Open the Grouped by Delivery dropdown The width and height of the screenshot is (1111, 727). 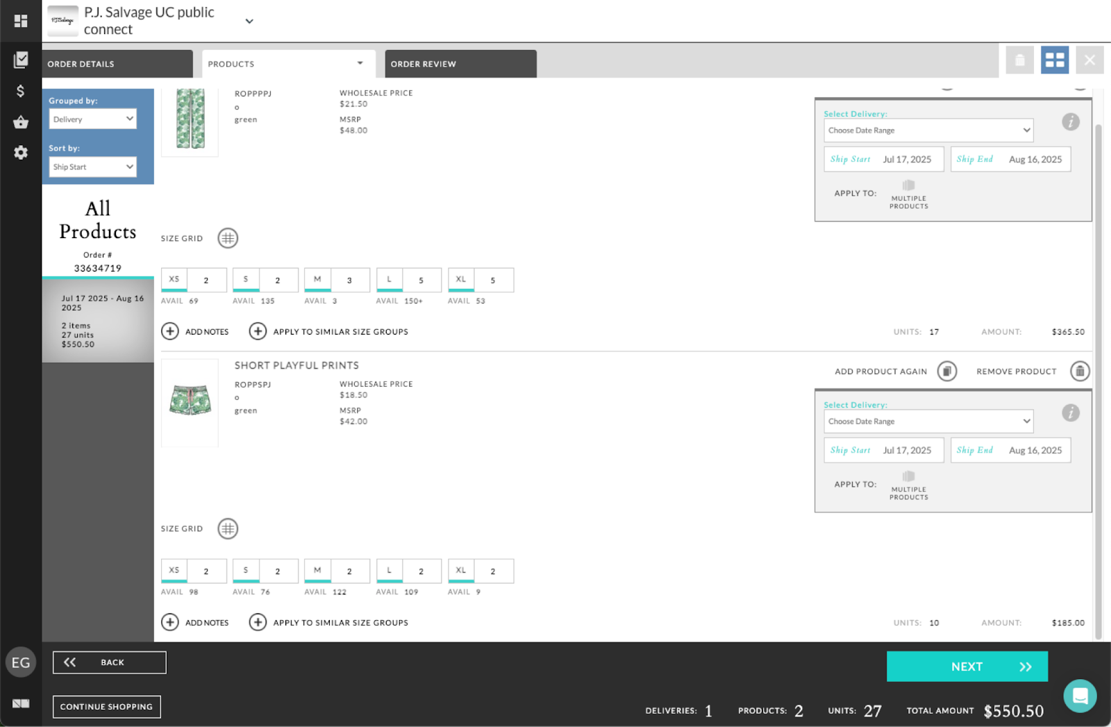(x=92, y=119)
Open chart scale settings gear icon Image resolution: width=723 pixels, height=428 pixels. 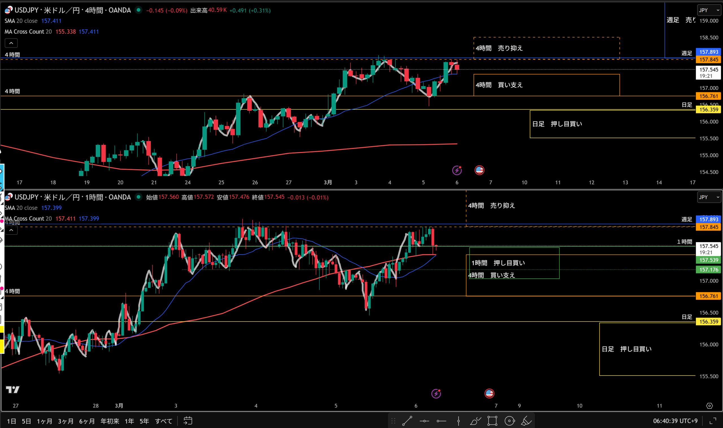709,406

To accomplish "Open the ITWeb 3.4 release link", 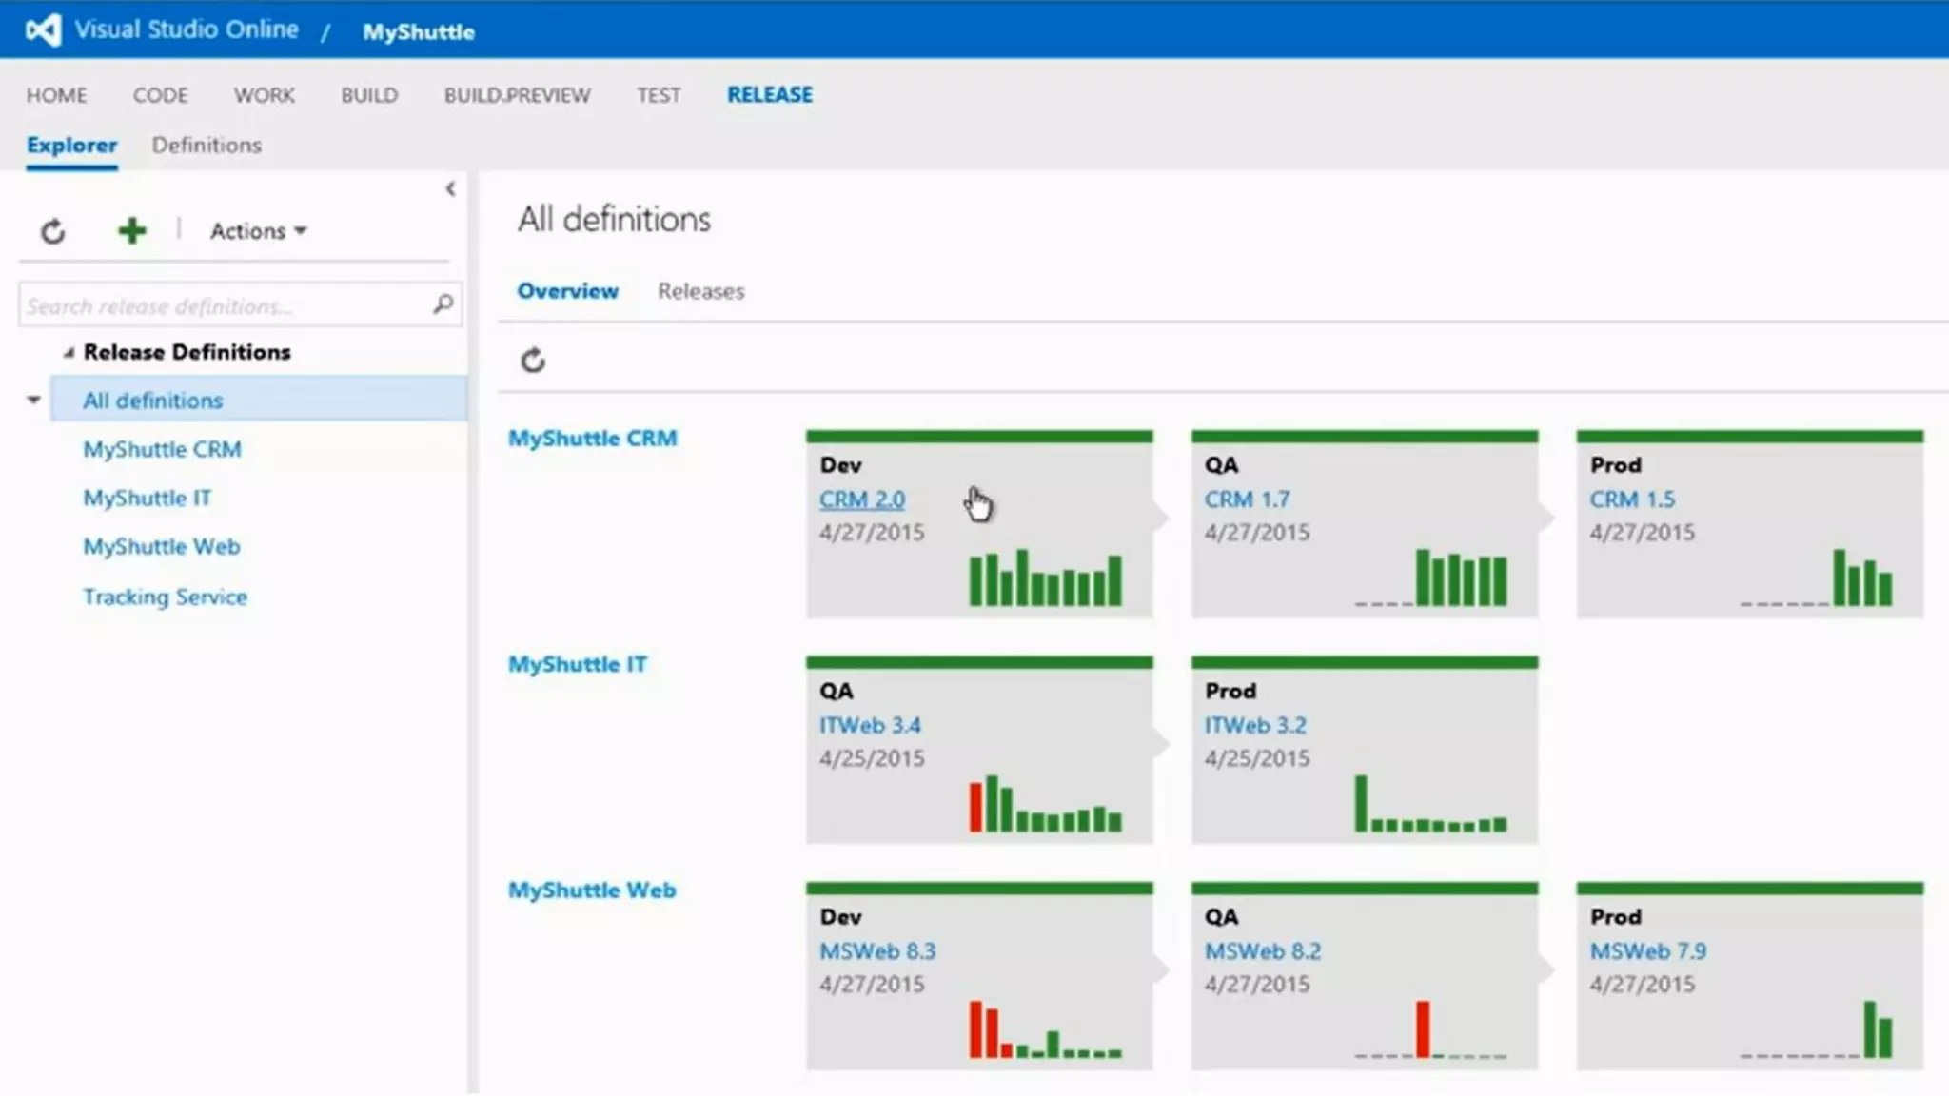I will [869, 725].
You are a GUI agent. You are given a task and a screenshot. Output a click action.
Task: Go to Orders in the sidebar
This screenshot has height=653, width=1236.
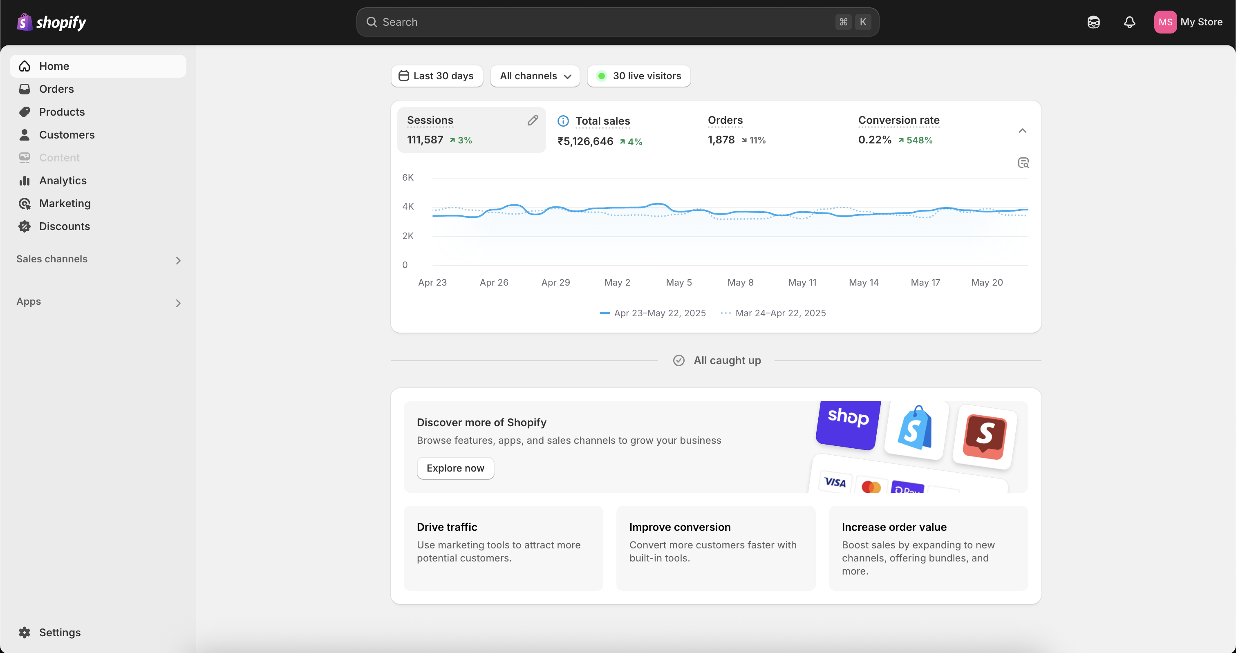click(x=56, y=89)
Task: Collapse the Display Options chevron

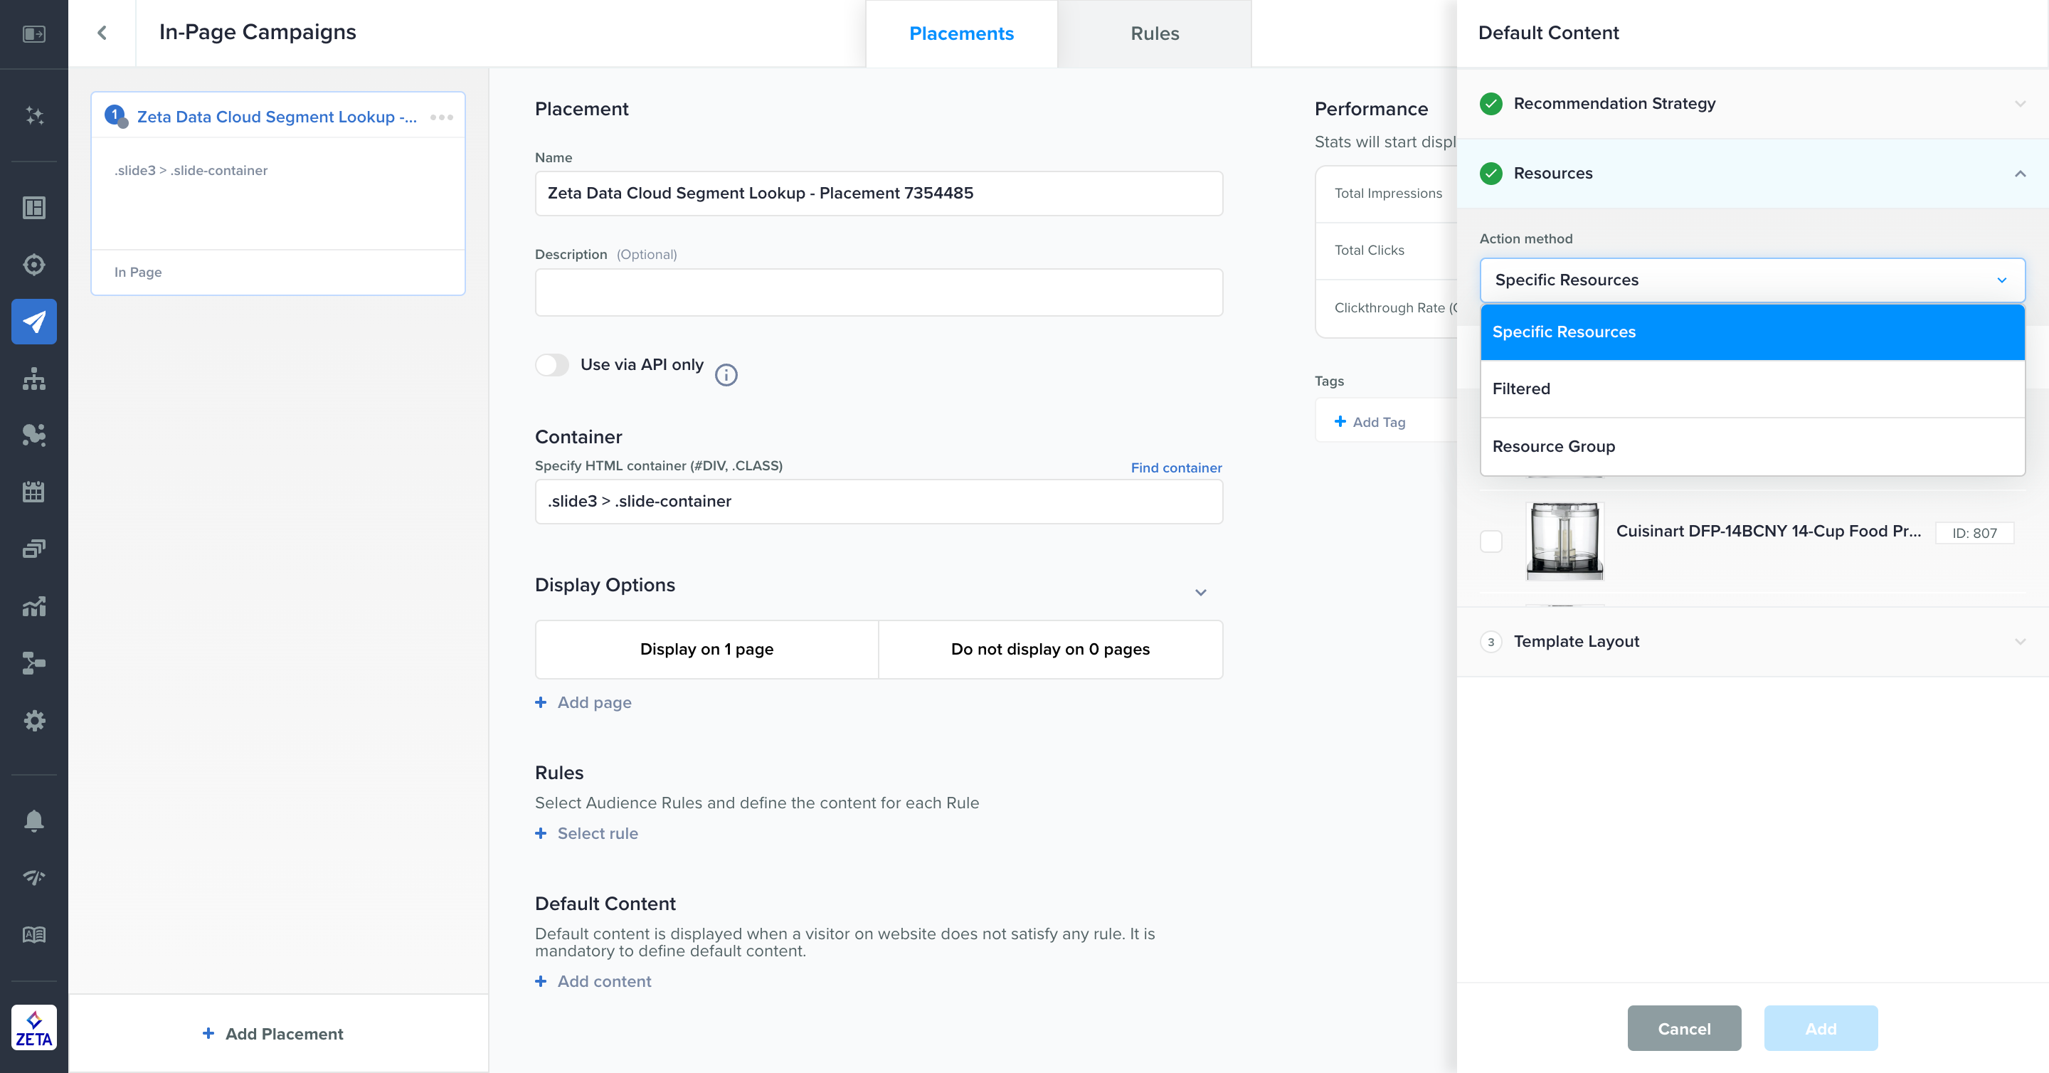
════════════════════
## WORK REQUIRED
The lines from the one holding "You are a GUI" through the end of the entries are to be transcribed exactly, both ends included, with the pictures left out.

## RESPONSE TO THIS EXERCISE
You are a GUI agent. You are given a task and a screenshot. Output a click action.
Task: Go to Orders in the sidebar
This screenshot has height=653, width=1236.
click(x=56, y=89)
Task: Collapse the Display Options chevron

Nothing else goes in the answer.